The best way to describe the 2012 version of the Dorsoduro 1200 is to call it a lighter, more powerful version of the previous model with upgraded rider aids.
Meaning, Aprilia has basically improved the Dorsoduro’s handling and added more sophistication to the traction control. New graphics distinguishes it from the original 2010-2011 model.
It’s fitting Aprilia chose to launch the new Dorsoduro in Sicily, as the tight and twisty roads suit the new bike’s personality well. It also just so happens that my arrival coincided with a Mount Etna eruption, covering the mountain in smoke and morning mist.
Aprilia’s 1197cc (106x67.8mm) V-Twin engine makes similar horsepower as V-Twin superbikes from 10 years ago but isn’t nearly as high strung. Aprilia claims 130 hp at 8700 rpm and 85 ft.-lb. at 7200 rpm. The sound of the engine when accelerating with full throttle out of corners is overpowering and it goes from a nice Twin tootle to full-on superbike sound in a second. The acceleration is quite violent, and if you’re coming straight off an inline-Four 600cc sportbike you should practice caution.
In addition to traction control, the usual Aprilia riding modes are employed to help the rider tame all this V-Twin power.
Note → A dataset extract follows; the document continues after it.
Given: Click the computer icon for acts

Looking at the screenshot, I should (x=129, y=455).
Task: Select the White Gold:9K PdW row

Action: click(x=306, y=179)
Sport riding mode is fierce and gives instant access to all the bike’s power and beastly throttle response. If you ask me, this mode should really be called pure unadulterated difficult fun mode.
Then you have Touring mode, which in reality is where Sport mode should be. You get smooth and predictable throttle response with or without traction control. Power is subdued at low rpm and is fully released at higher rpm so that the rear wheel doesn’t spin out too fast or too early.
Rain mode is for severe weather and the max output is reduced to 100 hp. I still find myself getting really irritated each time I want to change riding modes as it’s practically impossible to do it whilst riding as throttle must be off and it takes an eternity for the system to obey my input on the starter button.